• _ページ本文_:
任意後見契約は、本人の意思で信頼できる人に将来の判断能力低下に備えてサポートを依頼する制度ですが、状況によっては「任意後見受任者の解任」を検討する必要が生じる場合もあります。今回は、解任が可能か、どこに申し立てるべきか、そして手続きの流れをわかりやすく解説します。
任意後見制度の概要と「受任者」の役割
任意後見契約は、公正証書によって本人が「将来の後見人(任意後見受任者)」を指定して結ばれる契約です。
受任者は、本人の判断能力が低下した後に「任意後見監督人」が家庭裁判所から選任されることで、正式に後見業務を開始します。
任意後見受任者の解任は家庭裁判所へ申立てが必要
任意後見契約がすでに発効している(=任意後見監督人が選任済)場合、解任の申立ては家庭裁判所に行います(民法第651条・第653条、任意後見契約に関する法律などが根拠)。
なお、契約発効前(まだ監督人が付いていない段階)の場合は、本人または受任者の一方的な意思表示で契約の解除が可能です。

• _データ抜粋_:

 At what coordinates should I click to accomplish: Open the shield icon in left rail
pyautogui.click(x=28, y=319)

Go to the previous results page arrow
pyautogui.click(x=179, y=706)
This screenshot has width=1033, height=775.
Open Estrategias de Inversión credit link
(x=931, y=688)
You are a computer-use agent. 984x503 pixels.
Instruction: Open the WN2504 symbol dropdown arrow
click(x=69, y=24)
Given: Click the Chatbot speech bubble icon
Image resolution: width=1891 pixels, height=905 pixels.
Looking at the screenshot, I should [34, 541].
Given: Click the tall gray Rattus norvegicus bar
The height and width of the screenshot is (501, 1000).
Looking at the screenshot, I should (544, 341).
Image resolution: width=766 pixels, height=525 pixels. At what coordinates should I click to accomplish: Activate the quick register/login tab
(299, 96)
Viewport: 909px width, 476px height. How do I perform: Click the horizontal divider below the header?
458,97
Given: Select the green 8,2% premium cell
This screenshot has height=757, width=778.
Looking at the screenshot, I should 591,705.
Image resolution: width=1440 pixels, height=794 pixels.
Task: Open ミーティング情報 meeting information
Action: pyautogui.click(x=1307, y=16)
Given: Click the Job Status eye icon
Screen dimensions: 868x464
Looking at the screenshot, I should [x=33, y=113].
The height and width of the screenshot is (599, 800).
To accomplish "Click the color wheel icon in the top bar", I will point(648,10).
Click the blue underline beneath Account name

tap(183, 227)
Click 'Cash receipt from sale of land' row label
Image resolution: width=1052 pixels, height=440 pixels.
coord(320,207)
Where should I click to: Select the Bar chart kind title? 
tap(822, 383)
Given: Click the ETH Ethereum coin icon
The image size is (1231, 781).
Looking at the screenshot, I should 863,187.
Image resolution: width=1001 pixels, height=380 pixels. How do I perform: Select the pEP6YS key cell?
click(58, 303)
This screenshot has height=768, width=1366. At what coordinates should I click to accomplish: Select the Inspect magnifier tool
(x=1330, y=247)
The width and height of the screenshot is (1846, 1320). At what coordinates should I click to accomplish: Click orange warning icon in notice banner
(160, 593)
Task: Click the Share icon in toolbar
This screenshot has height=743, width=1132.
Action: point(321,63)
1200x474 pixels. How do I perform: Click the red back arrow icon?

• _課題内容_: 上のページ本文のうち、「任意後見契約は、本人の意思で」から始まり「表示で契約の解除が可能です。」で終わる部分を、「家庭裁判所」を「家裁」に変えて書き直してください。

• _実行結果_:
任意後見契約は、本人の意思で信頼できる人に将来の判断能力低下に備えてサポートを依頼する制度ですが、状況によっては「任意後見受任者の解任」を検討する必要が生じる場合もあります。今回は、解任が可能か、どこに申し立てるべきか、そして手続きの流れをわかりやすく解説します。
任意後見制度の概要と「受任者」の役割
任意後見契約は、公正証書によって本人が「将来の後見人(任意後見受任者)」を指定して結ばれる契約です。
受任者は、本人の判断能力が低下した後に「任意後見監督人」が家裁から選任されることで、正式に後見業務を開始します。
任意後見受任者の解任は家裁へ申立てが必要
任意後見契約がすでに発効している(=任意後見監督人が選任済)場合、解任の申立ては家裁に行います(民法第651条・第653条、任意後見契約に関する法律などが根拠)。
なお、契約発効前(まだ監督人が付いていない段階)の場合は、本人または受任者の一方的な意思表示で契約の解除が可能です。